• Could Self Care or Telehealth Curb Overuse of Health Care?

    The leaves are changing colors and pumpkin spice lattes are a morning staple; autumn is here. Fall also marks the beginning of upper respiratory infection season -- the coughing, cold, pharyngitis and congestion family physicians are intimately familiar with.

    Patients with upper respiratory infections (URIs) represent somewhat of a break in my schedule, which is usually filled with more complex conditions. It's clinically simple to diagnosis URIs and differentiate who will benefit from supportive care versus which patients may need something more.

    Acute URI is one of the most common reasons for outpatient visits in primary care. However, one study found about 72 percent of these office visits are unnecessary. Why? They usually end with supportive care and the patients recovering on their own.

    Analysis of patient utilization behavior is growing at a time when more people have insurance but there is a shortage of physicians to care for them. The disparate reality is we have a culture of overconsumption of health care and limited resources. Much of the analysis has focused on decreasing emergency department or specialty utilization with diversion to primary care.

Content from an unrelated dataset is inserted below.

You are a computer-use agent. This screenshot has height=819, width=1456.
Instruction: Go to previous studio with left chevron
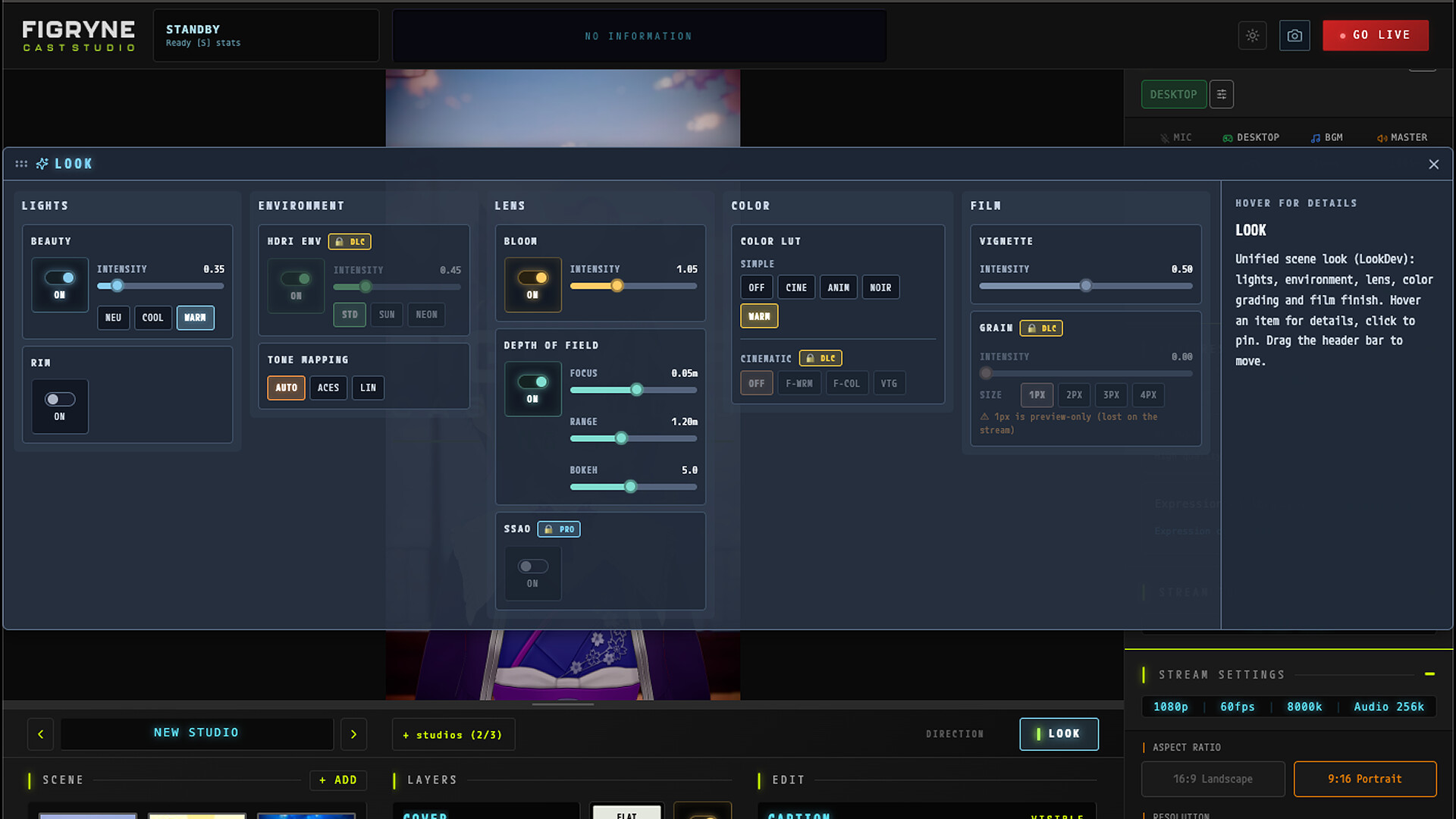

    However, our country faces a shortfall of up to 31,000 primary care physicians by 2025.

    A group in the U.K. has already explored this issue. The Self Care Forum, started by a group of physician advocates, encourages patients to self-treat minor illnesses rather than immediately seeking a doctor. The campaign includes educational materials on conditions like URIs, heartburn, constipation and eczema. Patients are advised to follow up with a physician only if symptoms don't improve after a trial of treatment, generally over-the-counter or supportive.

    "This does not mean denying treatment to those who are sick, but making sure that people receive the services they actually need. That's clinical need, not demand – and there's a difference," according to the organization's manifesto.

    The authors' reasoning centers on issues that also plague our health care system. With limited resources, it's unsustainable for every patient to be seen by a physician for every health ailment.

    However, the self-care movement has faced criticism because it's the clinician's job to diagnose, not the patient's.

    The self-care approach is paradoxical for me. I am entrenched in the notion of publicly encouraging everyone to "follow up with your family doctor." We are best suited to ensure that what feels like a simple case of heartburn isn't something more dangerous. But I'm also aware seeing a family physician for every minor ailment is not a sustainable approach to health care.

    Another solution is to properly direct patients to more cost-effective services. Telehealth is a promising approach, with the potential to reduce demand for physician services by 25 percent. Patients who can access clinicians through email, phone, video or even an app can avoid an unnecessary office visit. And of course, the clinicians could be nonphysician members of a physician-led health care team.

    This virtual approach to care has been a cornerstone of success in my office for a variety of conditions, including allergies, yeast infections and colds. Patients say they feel more connected to us because we are wholly accessible. And patients follow up if they don't improve quickly.

    Of course, there are two limitations to this approach: payment and liability. In a fee-for-service model, virtual services are often not reimbursable despite the fact that they take precious time. Additionally, in our litigious culture it is presumed safer for a physician to evaluate a patient in person to avoid a misdiagnosis.

    Nonetheless, the self-care movement in the U.K. has evolved to include even chronic disease management, with telephone coaching and group visits. Improving health literacy in communities is another goal for success of the movement.

    The more dire outcome of the primary care physician shortage in the United States is a migration of patients to retail health centers when primary care physicians are unavailable. Retail health centers actually increase patient utilization of health services and drive up health care spending.

    So while it breaks from dogma, this season I will be telling my patients with a cold to stay home, get better and not follow up with their family doctor (unless necessary). But our team is available via app if they need us.